#### WORK INSTRUCTION
Copy out each line below that has the word "right" in it.

#### INPUT
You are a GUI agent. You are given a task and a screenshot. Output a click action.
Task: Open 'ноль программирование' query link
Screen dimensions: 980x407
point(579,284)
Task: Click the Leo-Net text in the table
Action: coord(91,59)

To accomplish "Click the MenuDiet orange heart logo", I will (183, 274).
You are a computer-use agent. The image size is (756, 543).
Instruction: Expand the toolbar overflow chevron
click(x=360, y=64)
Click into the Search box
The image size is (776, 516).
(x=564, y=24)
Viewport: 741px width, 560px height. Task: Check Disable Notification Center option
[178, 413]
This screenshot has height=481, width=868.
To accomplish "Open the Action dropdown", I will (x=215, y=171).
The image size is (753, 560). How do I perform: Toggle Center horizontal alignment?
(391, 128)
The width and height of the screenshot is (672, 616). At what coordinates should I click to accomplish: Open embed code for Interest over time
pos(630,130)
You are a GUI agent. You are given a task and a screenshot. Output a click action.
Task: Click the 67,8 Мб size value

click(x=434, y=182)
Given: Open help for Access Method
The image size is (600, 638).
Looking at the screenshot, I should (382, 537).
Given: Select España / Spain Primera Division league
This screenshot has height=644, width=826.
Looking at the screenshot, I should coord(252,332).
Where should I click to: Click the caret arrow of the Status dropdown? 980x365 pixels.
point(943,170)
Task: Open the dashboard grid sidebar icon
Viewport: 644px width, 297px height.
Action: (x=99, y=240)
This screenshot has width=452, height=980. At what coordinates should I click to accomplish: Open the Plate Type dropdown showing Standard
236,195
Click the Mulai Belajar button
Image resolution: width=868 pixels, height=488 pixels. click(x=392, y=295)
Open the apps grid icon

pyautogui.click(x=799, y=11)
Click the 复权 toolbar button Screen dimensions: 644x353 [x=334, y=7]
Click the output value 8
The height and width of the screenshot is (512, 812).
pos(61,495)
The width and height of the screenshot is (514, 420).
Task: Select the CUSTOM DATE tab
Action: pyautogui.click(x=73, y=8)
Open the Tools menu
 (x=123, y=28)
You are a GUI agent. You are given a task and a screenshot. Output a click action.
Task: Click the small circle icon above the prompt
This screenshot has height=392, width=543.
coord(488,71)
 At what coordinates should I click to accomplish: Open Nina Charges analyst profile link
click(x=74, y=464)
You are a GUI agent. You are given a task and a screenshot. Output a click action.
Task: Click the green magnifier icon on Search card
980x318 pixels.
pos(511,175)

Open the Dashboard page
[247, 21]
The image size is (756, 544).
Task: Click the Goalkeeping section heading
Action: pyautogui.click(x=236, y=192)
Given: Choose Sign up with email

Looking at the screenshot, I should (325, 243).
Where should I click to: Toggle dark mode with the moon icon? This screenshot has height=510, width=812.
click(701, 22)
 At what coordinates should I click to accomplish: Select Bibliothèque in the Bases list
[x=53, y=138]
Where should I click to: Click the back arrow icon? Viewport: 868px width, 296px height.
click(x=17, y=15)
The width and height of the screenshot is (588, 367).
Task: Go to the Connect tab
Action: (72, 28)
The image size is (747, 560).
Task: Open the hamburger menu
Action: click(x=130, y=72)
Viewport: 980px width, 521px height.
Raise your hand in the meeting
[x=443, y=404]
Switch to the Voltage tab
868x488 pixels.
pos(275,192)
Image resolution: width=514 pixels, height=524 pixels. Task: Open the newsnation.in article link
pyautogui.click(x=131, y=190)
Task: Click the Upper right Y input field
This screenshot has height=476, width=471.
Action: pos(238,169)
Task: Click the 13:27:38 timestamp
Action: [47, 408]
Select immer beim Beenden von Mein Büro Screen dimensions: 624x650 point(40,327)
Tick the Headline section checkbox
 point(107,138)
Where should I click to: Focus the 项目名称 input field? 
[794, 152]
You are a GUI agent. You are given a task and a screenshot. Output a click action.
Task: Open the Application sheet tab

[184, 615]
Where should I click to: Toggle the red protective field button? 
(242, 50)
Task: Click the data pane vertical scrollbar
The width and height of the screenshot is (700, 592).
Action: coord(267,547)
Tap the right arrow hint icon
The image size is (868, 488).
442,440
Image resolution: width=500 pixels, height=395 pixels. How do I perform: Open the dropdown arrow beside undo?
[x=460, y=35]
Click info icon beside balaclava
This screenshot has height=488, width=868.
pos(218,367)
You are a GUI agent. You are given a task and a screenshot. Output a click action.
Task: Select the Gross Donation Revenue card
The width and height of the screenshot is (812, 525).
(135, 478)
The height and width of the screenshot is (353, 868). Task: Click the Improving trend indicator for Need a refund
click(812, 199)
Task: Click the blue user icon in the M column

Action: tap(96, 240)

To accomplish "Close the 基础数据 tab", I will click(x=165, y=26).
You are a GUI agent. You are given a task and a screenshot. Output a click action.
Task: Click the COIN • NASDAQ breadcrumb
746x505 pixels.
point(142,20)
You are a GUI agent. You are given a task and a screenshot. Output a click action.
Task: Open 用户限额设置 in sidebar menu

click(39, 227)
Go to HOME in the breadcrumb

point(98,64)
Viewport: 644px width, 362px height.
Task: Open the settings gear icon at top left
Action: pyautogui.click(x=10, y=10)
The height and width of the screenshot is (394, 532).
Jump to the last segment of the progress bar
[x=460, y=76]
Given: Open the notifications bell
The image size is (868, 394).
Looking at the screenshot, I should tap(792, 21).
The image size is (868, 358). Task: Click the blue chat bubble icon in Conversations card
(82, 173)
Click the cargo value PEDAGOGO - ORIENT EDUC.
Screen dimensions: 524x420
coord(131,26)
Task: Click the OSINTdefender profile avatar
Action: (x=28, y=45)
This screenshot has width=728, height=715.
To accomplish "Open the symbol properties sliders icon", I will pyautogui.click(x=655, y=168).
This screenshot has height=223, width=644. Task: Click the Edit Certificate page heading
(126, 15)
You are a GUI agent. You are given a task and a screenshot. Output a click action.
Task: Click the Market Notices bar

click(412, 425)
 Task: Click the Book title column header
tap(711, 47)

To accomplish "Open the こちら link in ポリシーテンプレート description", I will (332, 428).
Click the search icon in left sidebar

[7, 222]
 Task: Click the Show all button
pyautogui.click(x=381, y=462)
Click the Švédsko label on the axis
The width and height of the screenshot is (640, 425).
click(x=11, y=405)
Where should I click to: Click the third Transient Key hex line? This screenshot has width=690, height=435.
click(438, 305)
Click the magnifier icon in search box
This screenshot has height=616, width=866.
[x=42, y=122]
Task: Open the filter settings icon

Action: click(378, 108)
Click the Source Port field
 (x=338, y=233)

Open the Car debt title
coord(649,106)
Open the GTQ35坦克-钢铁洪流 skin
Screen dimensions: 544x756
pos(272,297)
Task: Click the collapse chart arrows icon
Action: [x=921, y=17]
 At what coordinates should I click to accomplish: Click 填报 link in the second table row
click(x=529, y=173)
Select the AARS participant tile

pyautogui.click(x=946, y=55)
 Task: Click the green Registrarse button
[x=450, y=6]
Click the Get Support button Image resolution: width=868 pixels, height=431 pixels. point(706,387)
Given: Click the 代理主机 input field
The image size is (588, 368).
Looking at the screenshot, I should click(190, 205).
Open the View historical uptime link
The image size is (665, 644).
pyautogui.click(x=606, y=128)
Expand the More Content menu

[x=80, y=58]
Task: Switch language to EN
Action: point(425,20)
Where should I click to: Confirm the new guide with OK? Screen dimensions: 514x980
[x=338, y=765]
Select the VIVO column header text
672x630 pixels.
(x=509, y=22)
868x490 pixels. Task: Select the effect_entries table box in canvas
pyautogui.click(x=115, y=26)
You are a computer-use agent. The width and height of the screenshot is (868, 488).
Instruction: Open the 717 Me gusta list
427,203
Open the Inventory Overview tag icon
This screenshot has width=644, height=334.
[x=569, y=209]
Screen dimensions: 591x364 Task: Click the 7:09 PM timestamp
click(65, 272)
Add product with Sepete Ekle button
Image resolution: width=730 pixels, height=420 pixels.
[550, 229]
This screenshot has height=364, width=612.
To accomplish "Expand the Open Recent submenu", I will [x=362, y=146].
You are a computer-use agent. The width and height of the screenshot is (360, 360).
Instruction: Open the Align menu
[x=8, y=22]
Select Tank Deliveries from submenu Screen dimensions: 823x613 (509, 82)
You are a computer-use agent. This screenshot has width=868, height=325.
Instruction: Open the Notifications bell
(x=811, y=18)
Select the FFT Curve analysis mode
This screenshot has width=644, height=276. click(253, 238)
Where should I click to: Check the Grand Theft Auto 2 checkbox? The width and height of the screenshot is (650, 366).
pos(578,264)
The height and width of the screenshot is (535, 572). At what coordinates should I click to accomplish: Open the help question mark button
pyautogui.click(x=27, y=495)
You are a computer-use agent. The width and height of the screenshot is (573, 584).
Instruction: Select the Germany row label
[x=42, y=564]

#### EXERCISE RESPONSE
Task: Click the Upper right Y input field
Tap the right arrow hint icon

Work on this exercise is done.